-- Short task --
According to the court report on the furniture dispute, on what date did Roberts say he bought the furniture from Seton?

-- Reading passage --
This was an action of multiplepoinding raised in name of the North British Railway Company by Robert White, a creditor of a person named Charles Seton, for the purpose of having the right to a quantity of furniture, arrested by him and by others of Seton's creditors in the hands of the railway company, determined.
David R. Roberts, as previously reported, though not called in the multiplepoinding, appeared, and objected to the competency of the action on the ground that the furniture was his, and could not competently be arrested for a debt of Seton's, but the Second Division on 4th November 1881 ( ante, vol. xix. p. 59) in an appeal at his instance sustained the competency of the process and remitted to the Sheriff to proceed with the cause. Roberts now claimed the whole furniture forming the fund in medio, averring that on the 19th of March 1881 he had bought the whole of it at Dublin from Seton, who was his brother-in-law, at the price of £135, 10s., and that Seton had granted him a receipt for £135 as the price of the whole of it, which receipt declared that it was sold to him with full power to remove it when it suited him.
Claims were also lodged by Robert White, the real raiser, David W. Wilson, William Massie, and other creditors of Seton. These claimants had used arrestments on the said furniture in the hands of the nominal raisers. They alleged that he was the real owner of the furniture. They denied that any bona fide transaction was entered into between Seton, the common debtor, and Roberts. They averred that, on the contrary, Seton was at the date of the alleged sale insolvent and notour bankrupt, and was fleeing from the diligence of his creditors; that Roberts was his brother-in-law, and a conjunct and confident person with him; and that the pretended sale was a collusive device resorted to for the purpose of defeating their diligence.
The Sheriff-Substitute ( Hamilton) allowed the claimants other than Roberts a proof of their respective averments, and to Roberts a conjunct probation.
Thereafter on 4th August 1882 he found “that the defender David R. Roberts has failed to instruct a sufficient legal title to the furniture in question: Therefore repels his claim, and ranks and prefers the other claimants pari passu upon the fund in medio, in terms of their claims; remits to the Sheriff-Clerk-Depute to make out a scheme of division: Finds Roberts liable to the other claimants in expenses, including those of the appeal to the Court of Session” [for which the interlocutor of the Second Division had given him power to decern].
He added this note (from which and from the opinion of the Lord Justice-Clerk the import of the proof clearly appears):—“Roberts claims the furniture as his property in virtue of an alleged sale to him by the common debtor, the terms of which he says are contained in the receipt. At the date when this receipt bears to have been granted (19th March 1881), the common debtor, who is Roberts’ brother-in-law, was being pressed on all sides by his creditors, and was notoriously insolvent. The transaction, therefore, is one struck at by the Statute 1621, c. 18, and it was incumbent on Roberts to prove, by clear and independent evidence, that the price said to have been given for the furniture was ‘really paid.’ This he has failed to do, his own oath and the production of his bank pass book (which really proves nothing) being quite insufficient for the purpose.

-- Data listing --
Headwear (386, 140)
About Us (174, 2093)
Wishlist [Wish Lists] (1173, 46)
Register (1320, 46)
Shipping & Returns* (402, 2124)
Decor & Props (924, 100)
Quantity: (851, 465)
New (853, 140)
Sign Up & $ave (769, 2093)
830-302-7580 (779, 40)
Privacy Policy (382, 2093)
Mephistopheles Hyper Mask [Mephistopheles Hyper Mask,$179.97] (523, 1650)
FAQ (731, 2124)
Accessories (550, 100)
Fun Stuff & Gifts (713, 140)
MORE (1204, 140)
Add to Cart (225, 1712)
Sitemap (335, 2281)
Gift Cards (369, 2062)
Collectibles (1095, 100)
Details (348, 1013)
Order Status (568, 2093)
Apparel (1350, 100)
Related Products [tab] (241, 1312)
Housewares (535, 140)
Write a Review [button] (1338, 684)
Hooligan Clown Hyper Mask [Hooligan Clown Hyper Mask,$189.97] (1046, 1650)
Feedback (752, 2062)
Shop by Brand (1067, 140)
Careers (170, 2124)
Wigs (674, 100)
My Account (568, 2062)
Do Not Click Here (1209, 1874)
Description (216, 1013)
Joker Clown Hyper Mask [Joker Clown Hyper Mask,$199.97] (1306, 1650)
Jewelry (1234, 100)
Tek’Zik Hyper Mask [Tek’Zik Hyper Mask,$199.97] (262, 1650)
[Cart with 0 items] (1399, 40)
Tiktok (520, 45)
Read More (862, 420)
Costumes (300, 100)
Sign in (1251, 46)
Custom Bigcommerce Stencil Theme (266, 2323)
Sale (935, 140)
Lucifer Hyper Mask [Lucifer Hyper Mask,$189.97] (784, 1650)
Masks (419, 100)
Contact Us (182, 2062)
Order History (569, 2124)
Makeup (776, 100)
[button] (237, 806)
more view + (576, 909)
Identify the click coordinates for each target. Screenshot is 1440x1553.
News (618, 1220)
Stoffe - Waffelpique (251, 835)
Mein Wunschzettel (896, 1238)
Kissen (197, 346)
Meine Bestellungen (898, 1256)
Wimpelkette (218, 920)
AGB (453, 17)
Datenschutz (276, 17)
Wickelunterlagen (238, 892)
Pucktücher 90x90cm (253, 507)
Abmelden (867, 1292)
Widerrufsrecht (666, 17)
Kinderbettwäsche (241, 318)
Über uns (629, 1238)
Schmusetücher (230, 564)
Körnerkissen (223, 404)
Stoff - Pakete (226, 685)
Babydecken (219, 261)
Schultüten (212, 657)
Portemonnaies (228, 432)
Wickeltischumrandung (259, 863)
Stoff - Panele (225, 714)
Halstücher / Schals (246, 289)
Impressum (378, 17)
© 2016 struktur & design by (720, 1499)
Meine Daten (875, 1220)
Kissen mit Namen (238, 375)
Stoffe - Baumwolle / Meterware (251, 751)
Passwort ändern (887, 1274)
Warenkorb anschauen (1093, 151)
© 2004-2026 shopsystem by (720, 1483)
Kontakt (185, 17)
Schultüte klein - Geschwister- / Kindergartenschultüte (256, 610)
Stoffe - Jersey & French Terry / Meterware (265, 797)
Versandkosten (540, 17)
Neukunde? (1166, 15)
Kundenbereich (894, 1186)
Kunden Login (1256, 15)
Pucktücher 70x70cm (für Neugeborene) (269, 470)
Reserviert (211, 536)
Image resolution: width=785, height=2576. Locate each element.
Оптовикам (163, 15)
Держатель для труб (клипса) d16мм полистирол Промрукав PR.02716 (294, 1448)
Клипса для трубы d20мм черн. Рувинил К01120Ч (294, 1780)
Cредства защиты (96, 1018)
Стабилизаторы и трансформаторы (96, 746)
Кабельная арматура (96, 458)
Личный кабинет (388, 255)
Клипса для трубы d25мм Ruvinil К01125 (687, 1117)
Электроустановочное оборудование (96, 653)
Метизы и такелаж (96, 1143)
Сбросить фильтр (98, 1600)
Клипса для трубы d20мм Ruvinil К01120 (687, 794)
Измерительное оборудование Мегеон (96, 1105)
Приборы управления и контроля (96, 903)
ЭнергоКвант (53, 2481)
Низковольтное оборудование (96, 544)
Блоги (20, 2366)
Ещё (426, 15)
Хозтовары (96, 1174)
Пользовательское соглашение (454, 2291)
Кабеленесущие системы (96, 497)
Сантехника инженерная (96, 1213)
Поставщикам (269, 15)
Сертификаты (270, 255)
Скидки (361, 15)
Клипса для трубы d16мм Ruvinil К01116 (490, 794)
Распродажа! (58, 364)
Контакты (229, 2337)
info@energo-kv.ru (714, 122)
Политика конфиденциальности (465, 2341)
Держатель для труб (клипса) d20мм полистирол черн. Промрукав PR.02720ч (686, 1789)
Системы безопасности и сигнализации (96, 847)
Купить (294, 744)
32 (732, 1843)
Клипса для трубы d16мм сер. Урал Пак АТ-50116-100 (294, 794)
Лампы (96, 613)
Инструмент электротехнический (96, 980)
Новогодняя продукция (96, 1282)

-- Task response --
On the 19th of March 1881.